Raw data |
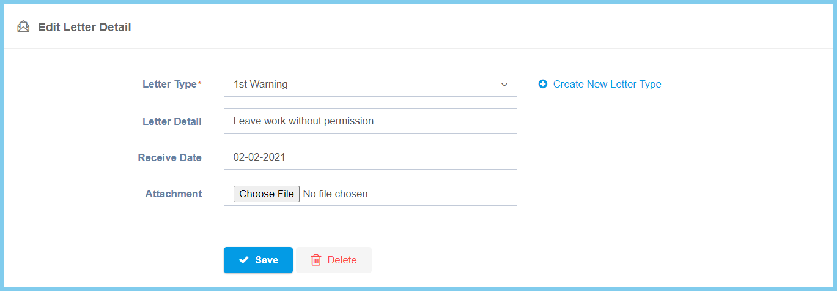Image resolution: width=837 pixels, height=291 pixels.
Task: Focus the Letter Detail text field
Action: 370,121
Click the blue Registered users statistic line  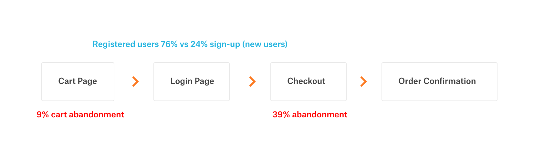(x=190, y=44)
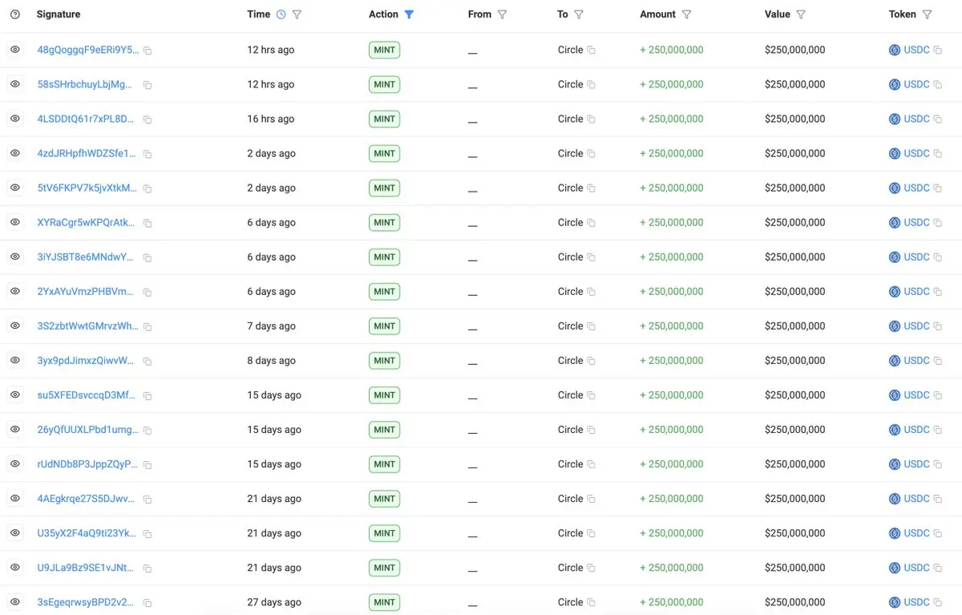Open the Token column filter
Screen dimensions: 962x615
pyautogui.click(x=928, y=14)
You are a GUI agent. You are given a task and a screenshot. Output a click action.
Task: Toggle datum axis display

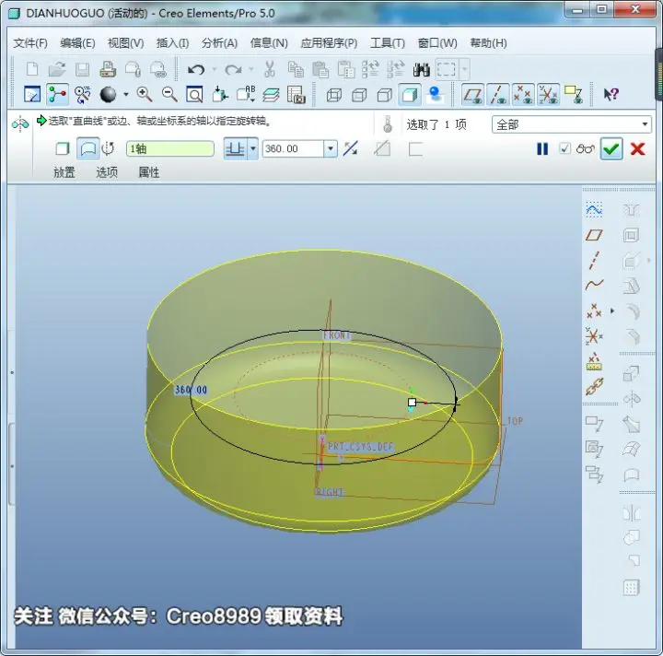(497, 94)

Stated task |
Please retype the records from the line containing "You are a GUI" through their last line, including both of those lines. Leave the pictures out of your copy.

The completed task |
You are a GUI agent. You are given a task and a screenshot. Output a click action.
Task: Toggle datum axis display

(497, 94)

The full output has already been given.